**EXCERPT TO READ**:
=======
PASSIVE COATINGS FOR BULK ALUMINUM AND POWDER PIGMENTS

Abstract

Composition and process for preparing corrosion-resistant passive coatings on bulk-aluminum alloys and aluminum powder-pigments; said coatings derived from an acidic aqueous composition consisting essentially of potassium hexafluorozirconate, basic chromium sulfate and potassium tetrafluoroborate.

Claims

1. Process for preparing passive coatings on bulk-aluminum alloys and aluminum-powder pigments having a micro size ranging from about 2.8 to 4.0 microns which comprises coating said aluminum alloys and powder-pigments with an acidic aqueous composition having a pH from about 2.8 to 4.0 and at temperatures ranging from about 120 F. to 200 F. said aqueous composition consisting essentially of from about, in parts by weight per liter of water, 20 to 70 parts of potassium hexafluorozirconate, 15 to 92 parts of basic chromium sulfate and from 0.0 to 1.5 parts of potassium tetrafluoroborate.

2-6. (canceled)
=======
**EXTRACTED INFORMATION**:
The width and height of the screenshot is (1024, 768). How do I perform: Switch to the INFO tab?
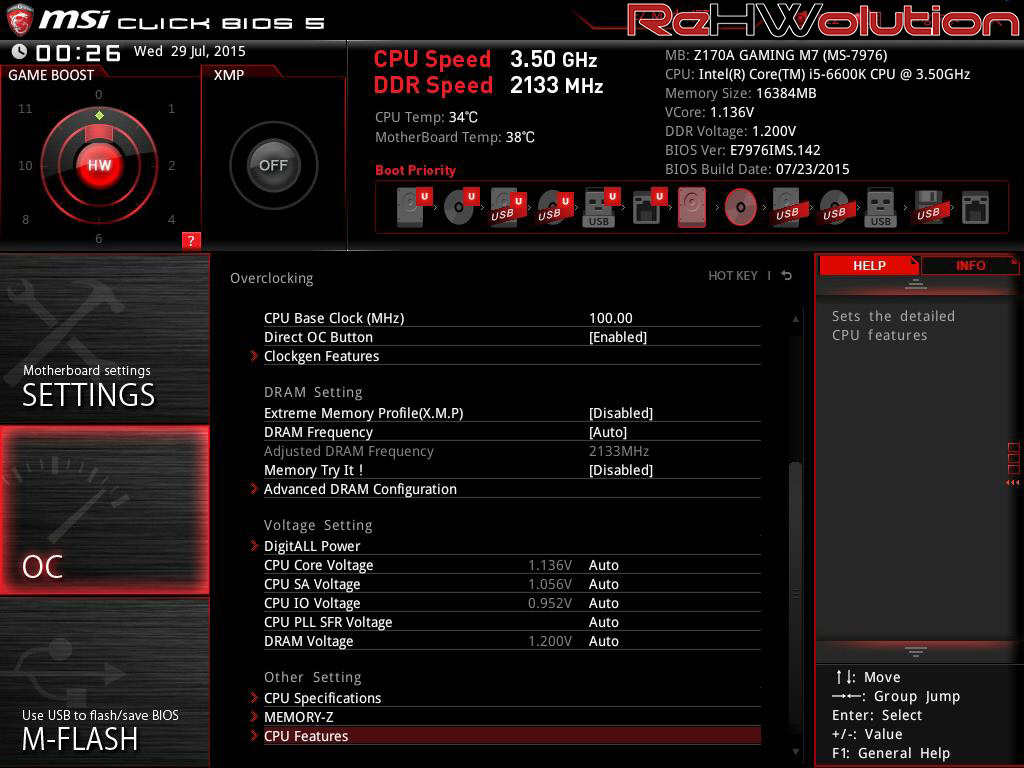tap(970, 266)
=======
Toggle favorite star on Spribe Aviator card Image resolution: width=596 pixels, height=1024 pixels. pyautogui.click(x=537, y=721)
=======
**WORK TO COMPLETE**:
Please continue the patent text on passive coatings for aluminum and powder pigments, starting right after its last line above.

**REPLY**:
7. Coating composition for metal substrates comprising corrosion-resistant coated aluminum pigments and an effective amount of a film-forming binder selected from the group consisting inorganic and organic polymers, said coated aluminum pigments derived from an aqueous composition consisting essentially of, in parts by weight per liter of water, from about 20 to 70 parts of potassium hexafluorozirconate, from about 15 to 92 parts of basic chromium sulfate and from about 0.0 to 1.5 parts of potassium tetrafluoroborate.

8. The coating composition of claim 7 wherein the film-forming binder is an inorganic polymer.

9. The coating composition of claim 7 wherein the film-forming binder is an organic polymer.

10. The coating composition of claim 8 wherein the inorganic polymer is a silicone.

11. The coating composition of claim 9 wherein the organic polymer is polyacrylate.

12. The coating composition of claim 9 wherein the organic polymer is polyurethane.

13. Process for preparing passive coatings on bulk-aluminum alloys and aluminum-powder pigments having a micro size ranging from about 2.8 to 4.0 microns which comprises coating said aluminum alloys and powder-pigments with an acidic aqueous composition having a pH of about 3.8 at temperatures ranging from about 120 F. to 150 F.; said aqueous composition consisting essentially of from about, in parts by weight per liter of water, 35 grams per liter of potassium hexafluorozirconate, 46 grams per liter of basic chromium sulfate and from 0.0 to 1.5 grams per liter of potassium tetrafluoroborate.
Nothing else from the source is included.